- **Input**
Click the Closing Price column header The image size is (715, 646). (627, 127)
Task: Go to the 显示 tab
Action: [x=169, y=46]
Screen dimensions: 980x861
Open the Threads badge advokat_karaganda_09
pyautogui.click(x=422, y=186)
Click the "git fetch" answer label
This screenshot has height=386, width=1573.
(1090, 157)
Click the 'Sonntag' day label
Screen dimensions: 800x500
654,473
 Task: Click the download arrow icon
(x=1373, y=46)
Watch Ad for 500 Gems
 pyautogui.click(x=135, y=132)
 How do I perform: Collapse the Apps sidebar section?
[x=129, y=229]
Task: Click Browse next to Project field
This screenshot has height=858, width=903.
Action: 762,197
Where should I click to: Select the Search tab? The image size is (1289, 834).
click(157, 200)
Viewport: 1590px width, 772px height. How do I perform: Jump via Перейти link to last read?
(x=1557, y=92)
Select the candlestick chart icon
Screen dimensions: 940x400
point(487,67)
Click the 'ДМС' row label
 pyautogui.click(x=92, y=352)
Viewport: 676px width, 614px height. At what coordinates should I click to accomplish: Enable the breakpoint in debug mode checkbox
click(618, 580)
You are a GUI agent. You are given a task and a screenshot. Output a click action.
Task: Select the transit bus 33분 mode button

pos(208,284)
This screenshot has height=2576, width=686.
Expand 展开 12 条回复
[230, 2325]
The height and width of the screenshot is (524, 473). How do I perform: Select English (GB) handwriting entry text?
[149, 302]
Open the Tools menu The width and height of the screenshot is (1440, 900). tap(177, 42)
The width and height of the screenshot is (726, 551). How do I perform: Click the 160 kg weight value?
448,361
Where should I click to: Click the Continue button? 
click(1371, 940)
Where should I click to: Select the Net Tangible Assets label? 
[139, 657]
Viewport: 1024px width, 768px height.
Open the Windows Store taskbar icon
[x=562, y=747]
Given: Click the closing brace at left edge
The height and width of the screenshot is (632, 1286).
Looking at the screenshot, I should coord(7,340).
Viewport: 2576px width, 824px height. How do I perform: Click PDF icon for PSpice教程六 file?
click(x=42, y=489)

- **Required action**
The records above should be reproduced in full, exactly as they read.

- **Final answer**
Click the Closing Price column header The image size is (715, 646). (627, 127)
Task: Go to the 显示 tab
Action: [x=169, y=46]
Screen dimensions: 980x861
Open the Threads badge advokat_karaganda_09
pyautogui.click(x=422, y=186)
Click the "git fetch" answer label
This screenshot has height=386, width=1573.
(1090, 157)
Click the 'Sonntag' day label
Screen dimensions: 800x500
654,473
 Task: Click the download arrow icon
(x=1373, y=46)
Watch Ad for 500 Gems
 pyautogui.click(x=135, y=132)
 How do I perform: Collapse the Apps sidebar section?
[x=129, y=229]
Task: Click Browse next to Project field
This screenshot has height=858, width=903.
Action: 762,197
Where should I click to: Select the Search tab? The image size is (1289, 834).
click(157, 200)
Viewport: 1590px width, 772px height. How do I perform: Jump via Перейти link to last read?
(x=1557, y=92)
Select the candlestick chart icon
Screen dimensions: 940x400
point(487,67)
Click the 'ДМС' row label
 pyautogui.click(x=92, y=352)
Viewport: 676px width, 614px height. At what coordinates should I click to accomplish: Enable the breakpoint in debug mode checkbox
click(618, 580)
You are a GUI agent. You are given a task and a screenshot. Output a click action.
Task: Select the transit bus 33분 mode button

pos(208,284)
This screenshot has height=2576, width=686.
Expand 展开 12 条回复
[230, 2325]
The height and width of the screenshot is (524, 473). How do I perform: Select English (GB) handwriting entry text?
[149, 302]
Open the Tools menu The width and height of the screenshot is (1440, 900). tap(177, 42)
The width and height of the screenshot is (726, 551). How do I perform: Click the 160 kg weight value?
448,361
Where should I click to: Click the Continue button? 
click(1371, 940)
Where should I click to: Select the Net Tangible Assets label? 
[139, 657]
Viewport: 1024px width, 768px height.
Open the Windows Store taskbar icon
[x=562, y=747]
Given: Click the closing brace at left edge
The height and width of the screenshot is (632, 1286).
Looking at the screenshot, I should coord(7,340).
Viewport: 2576px width, 824px height. How do I perform: Click PDF icon for PSpice教程六 file?
click(x=42, y=489)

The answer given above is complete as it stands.